《季羡林真实人生》虎年抒怀(1)

虎年抒怀

真没有想到,一转瞬间,自己竟已到了望九之年。前几年,初进入耄耋之年时,对光阴之荏苒,时序之飘逸,还颇有点“逝者如斯夫”之感。到最近二三年来,对时间的流逝,神经似乎已经麻痹了,即使是到了新年或旧年,原来觉得旧年的最后一天和新年的第一天,其间宛若有极深的鸿沟,仿佛天不是一个颜色,地不是一个状态,自己憬然醒悟:要从头开始了,要重新“做人”了;现在则觉得虽然是“一元复始”,但“万象”并没有“更新”,今天同昨天完完全全一模一样,自己除了长了一岁之外,没有感到有丝毫变化。什么“八十述怀”之类的文字,再也写不出,因为实在无“怀”可“述”了。
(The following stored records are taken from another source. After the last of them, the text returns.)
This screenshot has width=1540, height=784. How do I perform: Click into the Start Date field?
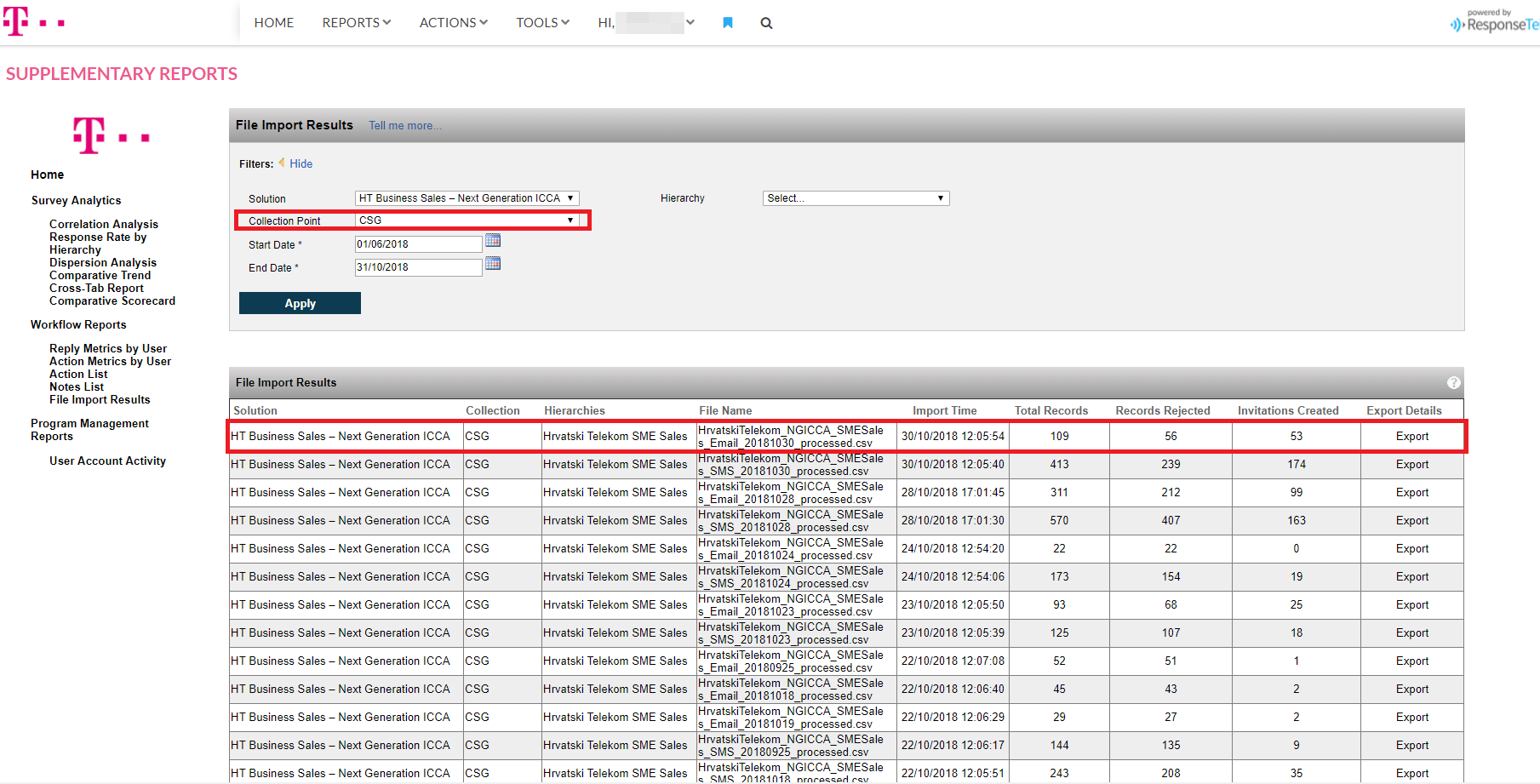[x=418, y=244]
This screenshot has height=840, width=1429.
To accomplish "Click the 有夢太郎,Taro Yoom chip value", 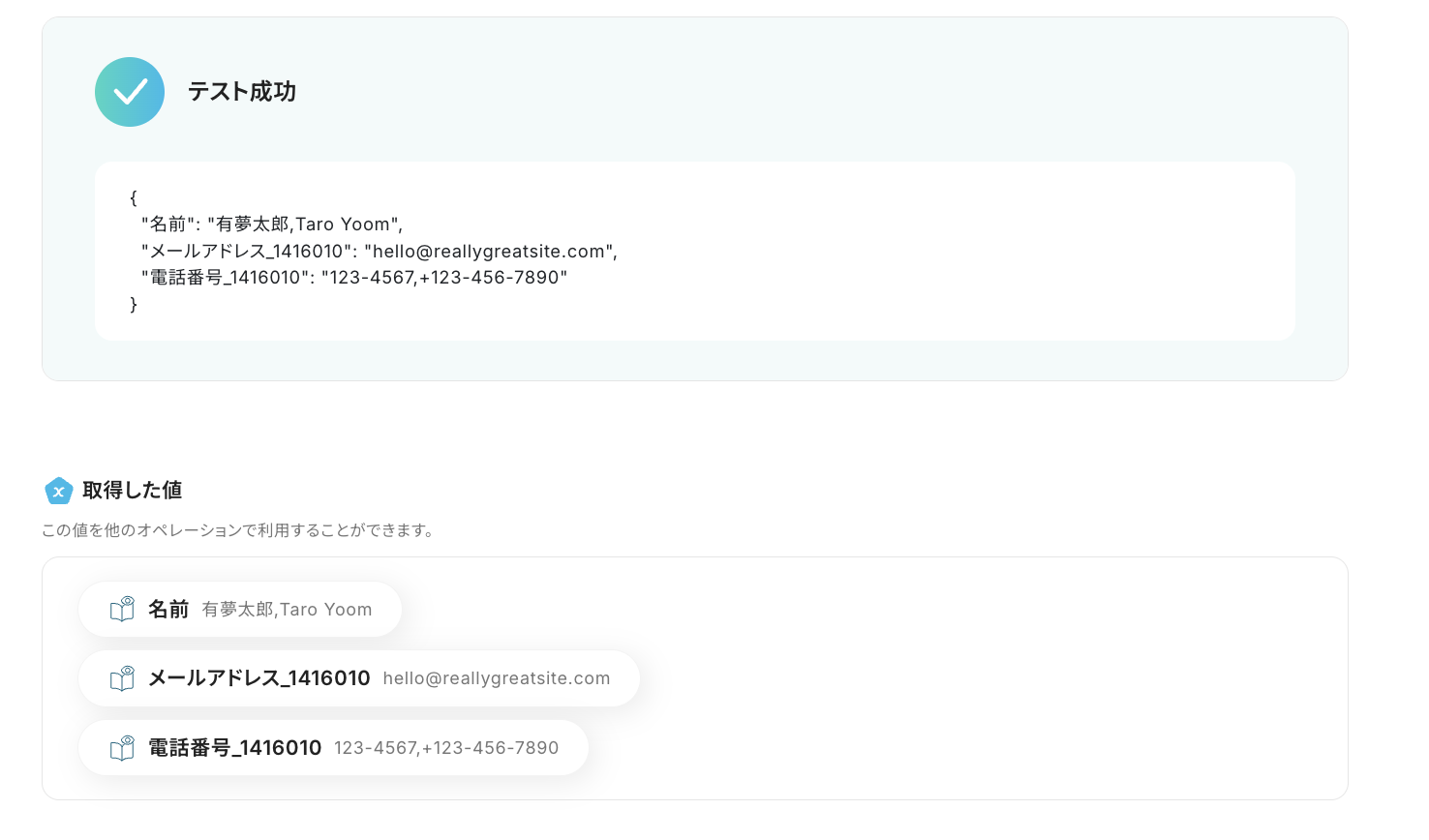I will 287,610.
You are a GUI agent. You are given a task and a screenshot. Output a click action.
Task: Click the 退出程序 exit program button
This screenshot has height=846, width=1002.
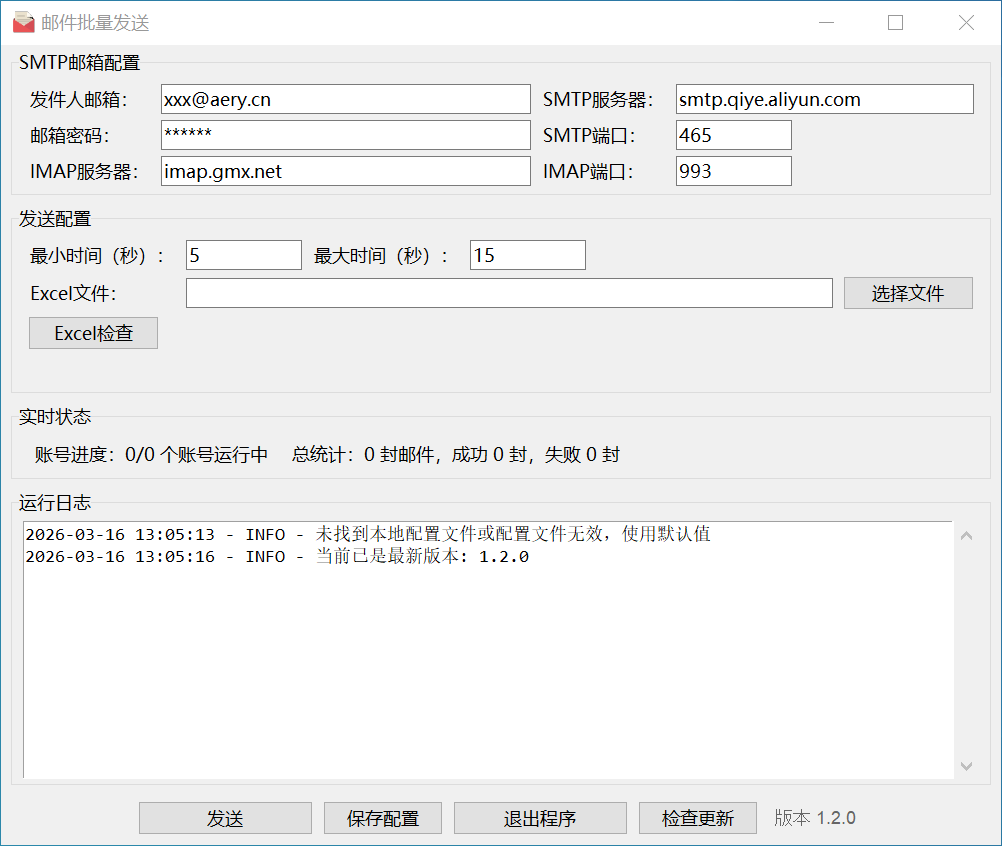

但是,到了今天,时序正由大牛变成老虎,也许是由于老虎给我的印象特深,几年来对时间淡漠的心情,一变而为对时间的关注,“天增岁月人增寿”,我又增了一年寿。我陡然觉得,这一年实在是非同小可,它告诉我,我明确无误地是增加了一岁。李白诗:“高堂明镜悲白发”,我很少照镜子,头顶上的白色是我感觉到的,而不是我亲眼看到的,白色仿佛有了重量,沉甸甸地压在我的头上。至于脸上的皱纹,则我连感觉都没有,我想也不去想它。

不管我的感觉怎样,反正我已经老了,这是一个丝毫也不容怀疑的事实。我已经老到了超过我的计划,超过我的期望。我父亲和母亲都只活了四十多岁,我原来的第一本账是活到五十岁。据说人的寿限是遗传的,我绝不会活得超过父母太多。然而,五六十年,倏尔而过。六十还甲子,那时刚从牛棚里放出来,无暇考虑年龄。孔子的七十三,孟子的八十四,也如电光石火,一闪即逝。我已经忘记了原来的计划,只有预算,而没有决算,这实是与法律手续不合。可是再一转瞬,我已经变成了今天的我,已经是孑然一翁矣。按照洋办法,明年应该庆米寿了。